Collected data:
◇ ◇ ◇ ◇

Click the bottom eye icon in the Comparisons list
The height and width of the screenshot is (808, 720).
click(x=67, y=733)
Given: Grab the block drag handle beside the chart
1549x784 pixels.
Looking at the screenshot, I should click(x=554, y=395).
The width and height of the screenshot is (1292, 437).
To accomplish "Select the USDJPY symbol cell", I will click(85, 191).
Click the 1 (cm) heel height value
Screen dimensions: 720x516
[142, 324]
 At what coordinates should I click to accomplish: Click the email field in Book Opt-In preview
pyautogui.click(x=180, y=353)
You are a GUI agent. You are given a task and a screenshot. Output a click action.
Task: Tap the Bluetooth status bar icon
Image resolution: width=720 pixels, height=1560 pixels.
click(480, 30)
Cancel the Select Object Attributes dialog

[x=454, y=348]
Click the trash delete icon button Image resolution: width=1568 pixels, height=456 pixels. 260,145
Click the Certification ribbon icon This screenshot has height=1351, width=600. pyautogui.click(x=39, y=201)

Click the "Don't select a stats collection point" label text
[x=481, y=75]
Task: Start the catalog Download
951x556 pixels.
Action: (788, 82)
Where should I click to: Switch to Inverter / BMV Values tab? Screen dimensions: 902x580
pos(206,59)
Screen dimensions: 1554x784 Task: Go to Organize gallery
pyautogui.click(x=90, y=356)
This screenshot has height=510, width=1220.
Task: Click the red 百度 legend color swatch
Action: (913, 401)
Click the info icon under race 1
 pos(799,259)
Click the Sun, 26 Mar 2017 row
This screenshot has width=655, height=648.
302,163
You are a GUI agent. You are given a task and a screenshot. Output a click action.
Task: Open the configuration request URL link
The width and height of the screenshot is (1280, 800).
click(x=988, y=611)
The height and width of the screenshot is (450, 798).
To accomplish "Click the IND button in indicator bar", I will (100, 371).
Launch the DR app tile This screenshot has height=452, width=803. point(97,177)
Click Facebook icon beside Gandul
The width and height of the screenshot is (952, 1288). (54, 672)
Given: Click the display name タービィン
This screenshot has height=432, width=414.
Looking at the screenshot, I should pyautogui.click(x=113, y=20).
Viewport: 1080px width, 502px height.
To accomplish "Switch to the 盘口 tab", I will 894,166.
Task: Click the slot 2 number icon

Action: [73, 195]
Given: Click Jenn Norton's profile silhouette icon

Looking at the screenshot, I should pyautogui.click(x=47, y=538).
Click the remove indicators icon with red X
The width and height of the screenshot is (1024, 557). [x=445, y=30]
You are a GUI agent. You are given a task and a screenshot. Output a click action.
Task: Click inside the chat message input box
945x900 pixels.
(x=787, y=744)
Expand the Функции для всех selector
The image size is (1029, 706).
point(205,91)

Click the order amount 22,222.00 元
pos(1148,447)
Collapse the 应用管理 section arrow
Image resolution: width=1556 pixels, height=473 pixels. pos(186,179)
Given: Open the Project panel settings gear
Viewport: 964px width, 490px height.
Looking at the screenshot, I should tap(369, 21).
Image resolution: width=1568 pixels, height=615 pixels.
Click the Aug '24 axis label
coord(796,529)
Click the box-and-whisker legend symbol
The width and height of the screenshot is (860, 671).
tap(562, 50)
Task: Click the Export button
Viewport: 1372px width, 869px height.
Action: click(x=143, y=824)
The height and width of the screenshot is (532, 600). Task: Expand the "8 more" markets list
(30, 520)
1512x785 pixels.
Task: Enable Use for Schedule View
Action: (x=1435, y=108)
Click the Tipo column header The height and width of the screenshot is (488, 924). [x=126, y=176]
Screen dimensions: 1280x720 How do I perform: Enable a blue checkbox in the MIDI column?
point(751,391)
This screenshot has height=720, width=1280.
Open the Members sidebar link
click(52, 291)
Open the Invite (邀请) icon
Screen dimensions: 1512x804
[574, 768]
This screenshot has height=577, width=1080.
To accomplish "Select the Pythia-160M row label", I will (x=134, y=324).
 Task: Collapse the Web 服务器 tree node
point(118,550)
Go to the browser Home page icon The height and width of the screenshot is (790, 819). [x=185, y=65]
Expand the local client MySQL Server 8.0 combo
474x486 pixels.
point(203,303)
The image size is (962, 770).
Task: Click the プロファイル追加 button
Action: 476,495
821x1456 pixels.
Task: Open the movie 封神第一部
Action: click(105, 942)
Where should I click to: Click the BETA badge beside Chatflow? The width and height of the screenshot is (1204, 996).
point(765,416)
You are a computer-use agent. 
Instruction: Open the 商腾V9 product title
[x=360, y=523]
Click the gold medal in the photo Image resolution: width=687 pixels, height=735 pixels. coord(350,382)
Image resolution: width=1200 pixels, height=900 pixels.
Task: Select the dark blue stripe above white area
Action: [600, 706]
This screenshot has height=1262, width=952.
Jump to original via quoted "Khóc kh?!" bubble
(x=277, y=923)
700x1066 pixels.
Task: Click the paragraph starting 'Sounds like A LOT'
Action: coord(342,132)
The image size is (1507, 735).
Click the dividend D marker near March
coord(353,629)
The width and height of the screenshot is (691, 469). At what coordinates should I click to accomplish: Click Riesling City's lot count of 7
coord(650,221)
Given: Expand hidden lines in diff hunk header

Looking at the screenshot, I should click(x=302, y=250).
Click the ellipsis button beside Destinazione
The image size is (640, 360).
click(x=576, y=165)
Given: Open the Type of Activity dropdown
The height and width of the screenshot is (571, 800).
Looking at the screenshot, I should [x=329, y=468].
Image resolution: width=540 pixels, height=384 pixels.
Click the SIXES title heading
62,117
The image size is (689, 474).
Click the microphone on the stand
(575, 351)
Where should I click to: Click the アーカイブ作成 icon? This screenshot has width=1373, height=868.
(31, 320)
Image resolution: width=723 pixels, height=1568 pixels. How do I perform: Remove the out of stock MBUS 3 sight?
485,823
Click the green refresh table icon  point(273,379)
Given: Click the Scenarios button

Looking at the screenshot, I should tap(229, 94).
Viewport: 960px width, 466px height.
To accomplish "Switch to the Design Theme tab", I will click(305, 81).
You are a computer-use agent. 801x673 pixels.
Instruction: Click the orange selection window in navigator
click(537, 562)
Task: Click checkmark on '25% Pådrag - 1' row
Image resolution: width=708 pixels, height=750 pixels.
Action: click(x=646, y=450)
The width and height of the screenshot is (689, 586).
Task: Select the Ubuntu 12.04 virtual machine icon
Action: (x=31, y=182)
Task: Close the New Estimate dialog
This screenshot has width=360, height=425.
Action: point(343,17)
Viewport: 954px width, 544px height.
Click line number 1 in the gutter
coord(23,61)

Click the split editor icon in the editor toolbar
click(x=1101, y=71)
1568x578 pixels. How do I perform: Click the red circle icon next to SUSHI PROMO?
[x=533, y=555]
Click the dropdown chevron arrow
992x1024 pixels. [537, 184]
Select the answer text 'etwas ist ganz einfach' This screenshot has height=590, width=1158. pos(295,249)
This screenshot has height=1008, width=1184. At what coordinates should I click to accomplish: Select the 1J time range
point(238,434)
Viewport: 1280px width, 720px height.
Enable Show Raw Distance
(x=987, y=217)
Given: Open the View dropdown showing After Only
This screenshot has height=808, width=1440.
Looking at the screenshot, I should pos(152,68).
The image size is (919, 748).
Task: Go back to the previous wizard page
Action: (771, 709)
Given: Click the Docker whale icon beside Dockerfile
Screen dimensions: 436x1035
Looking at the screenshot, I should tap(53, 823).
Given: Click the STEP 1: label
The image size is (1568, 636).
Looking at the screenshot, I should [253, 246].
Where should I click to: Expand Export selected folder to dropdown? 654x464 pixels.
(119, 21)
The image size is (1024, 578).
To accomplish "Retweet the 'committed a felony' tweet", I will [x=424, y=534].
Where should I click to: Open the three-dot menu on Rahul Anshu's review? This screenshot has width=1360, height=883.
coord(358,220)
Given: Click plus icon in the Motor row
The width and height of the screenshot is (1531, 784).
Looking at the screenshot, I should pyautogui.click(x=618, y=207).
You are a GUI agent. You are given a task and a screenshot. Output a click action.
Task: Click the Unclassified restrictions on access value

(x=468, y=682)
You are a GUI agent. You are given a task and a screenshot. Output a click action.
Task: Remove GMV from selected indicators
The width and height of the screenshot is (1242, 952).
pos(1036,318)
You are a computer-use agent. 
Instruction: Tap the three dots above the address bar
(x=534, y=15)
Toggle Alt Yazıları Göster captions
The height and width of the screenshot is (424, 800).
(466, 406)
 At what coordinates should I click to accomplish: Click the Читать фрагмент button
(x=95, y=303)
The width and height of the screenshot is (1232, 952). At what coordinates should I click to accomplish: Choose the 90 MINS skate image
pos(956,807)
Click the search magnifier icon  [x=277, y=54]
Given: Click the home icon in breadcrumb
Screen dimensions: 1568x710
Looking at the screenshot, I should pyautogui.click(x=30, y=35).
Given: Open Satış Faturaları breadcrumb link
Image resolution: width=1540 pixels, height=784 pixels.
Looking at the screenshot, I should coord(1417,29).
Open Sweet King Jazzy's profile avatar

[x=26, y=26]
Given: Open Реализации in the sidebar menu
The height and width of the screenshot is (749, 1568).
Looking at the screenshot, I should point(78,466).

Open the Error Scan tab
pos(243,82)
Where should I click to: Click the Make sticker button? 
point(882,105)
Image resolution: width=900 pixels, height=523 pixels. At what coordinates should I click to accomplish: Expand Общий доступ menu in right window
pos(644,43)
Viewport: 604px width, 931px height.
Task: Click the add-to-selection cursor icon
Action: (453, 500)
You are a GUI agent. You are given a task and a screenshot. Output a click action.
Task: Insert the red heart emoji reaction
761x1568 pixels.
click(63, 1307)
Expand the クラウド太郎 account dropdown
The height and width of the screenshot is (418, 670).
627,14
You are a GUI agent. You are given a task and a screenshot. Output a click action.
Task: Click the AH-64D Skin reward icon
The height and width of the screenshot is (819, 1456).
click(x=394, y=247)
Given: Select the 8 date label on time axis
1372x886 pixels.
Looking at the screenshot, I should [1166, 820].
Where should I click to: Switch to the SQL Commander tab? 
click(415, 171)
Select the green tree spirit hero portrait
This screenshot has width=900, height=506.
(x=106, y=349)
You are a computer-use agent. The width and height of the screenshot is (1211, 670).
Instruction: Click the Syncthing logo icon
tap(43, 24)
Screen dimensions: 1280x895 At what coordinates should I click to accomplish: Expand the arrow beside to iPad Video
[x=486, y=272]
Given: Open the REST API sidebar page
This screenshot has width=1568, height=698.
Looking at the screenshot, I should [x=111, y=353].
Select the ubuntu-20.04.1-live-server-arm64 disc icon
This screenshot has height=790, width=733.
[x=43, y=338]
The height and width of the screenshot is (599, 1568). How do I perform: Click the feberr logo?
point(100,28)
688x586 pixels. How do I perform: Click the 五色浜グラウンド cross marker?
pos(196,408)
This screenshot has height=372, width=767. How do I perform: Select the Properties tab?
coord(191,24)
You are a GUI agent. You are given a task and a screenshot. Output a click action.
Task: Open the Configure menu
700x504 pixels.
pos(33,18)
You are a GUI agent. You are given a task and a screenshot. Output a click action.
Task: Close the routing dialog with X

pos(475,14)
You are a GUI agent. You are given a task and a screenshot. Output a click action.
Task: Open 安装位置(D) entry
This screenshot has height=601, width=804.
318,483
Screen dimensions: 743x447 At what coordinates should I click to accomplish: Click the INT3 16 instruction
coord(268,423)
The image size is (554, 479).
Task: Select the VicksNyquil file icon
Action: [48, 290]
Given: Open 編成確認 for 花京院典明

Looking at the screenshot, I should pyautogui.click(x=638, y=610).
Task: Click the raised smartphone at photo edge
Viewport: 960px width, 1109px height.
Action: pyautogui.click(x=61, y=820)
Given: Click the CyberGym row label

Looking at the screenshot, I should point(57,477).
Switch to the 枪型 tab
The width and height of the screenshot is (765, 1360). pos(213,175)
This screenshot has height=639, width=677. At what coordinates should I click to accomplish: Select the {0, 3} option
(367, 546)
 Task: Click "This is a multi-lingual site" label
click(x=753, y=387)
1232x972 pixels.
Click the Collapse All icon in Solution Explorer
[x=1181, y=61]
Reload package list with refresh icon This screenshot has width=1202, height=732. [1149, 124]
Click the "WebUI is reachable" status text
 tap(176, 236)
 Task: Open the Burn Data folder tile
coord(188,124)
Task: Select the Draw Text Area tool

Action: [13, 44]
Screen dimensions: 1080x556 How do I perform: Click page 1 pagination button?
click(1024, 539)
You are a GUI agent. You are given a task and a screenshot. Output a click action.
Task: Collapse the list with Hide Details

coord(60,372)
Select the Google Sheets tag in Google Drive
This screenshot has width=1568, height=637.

◇ ◇ ◇ ◇

REQUIRED WORK:
Note every line above where the string "green" shows up, and copy those lines.

EXPECTED ANSWER:
Click the green refresh table icon  point(273,379)
Select the green tree spirit hero portrait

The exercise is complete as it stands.